• PROBLEM
Below are some entries. Count how many of their lines include "computer", then give that number only.

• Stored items
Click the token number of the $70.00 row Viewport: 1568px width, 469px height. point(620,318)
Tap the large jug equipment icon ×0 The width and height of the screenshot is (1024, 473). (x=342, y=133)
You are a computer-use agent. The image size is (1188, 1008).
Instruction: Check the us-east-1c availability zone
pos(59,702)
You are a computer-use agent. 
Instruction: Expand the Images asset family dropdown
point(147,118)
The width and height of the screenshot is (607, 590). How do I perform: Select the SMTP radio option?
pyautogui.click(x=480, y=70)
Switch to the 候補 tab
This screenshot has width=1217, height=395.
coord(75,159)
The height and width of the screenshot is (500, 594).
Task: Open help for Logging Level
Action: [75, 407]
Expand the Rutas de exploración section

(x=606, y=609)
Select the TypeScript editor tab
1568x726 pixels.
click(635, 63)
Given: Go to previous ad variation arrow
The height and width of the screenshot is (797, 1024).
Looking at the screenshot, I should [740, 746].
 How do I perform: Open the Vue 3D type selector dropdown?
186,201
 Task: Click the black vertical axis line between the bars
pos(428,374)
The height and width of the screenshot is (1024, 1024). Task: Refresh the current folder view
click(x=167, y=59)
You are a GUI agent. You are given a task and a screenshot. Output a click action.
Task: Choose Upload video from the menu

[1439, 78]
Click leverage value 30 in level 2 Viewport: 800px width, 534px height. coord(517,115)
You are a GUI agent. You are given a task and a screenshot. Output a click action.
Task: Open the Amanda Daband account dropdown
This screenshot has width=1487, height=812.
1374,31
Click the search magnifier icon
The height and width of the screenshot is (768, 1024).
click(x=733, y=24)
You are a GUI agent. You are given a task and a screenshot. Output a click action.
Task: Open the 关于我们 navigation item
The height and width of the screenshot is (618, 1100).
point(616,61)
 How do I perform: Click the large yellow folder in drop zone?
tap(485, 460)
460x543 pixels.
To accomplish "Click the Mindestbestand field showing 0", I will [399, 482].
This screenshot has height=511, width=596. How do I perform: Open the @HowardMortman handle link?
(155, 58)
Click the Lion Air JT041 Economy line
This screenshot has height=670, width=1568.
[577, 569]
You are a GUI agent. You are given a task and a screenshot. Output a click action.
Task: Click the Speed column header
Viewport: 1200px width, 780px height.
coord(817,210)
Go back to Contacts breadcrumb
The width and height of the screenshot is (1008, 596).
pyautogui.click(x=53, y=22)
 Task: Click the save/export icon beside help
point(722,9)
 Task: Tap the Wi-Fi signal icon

• REPLY
2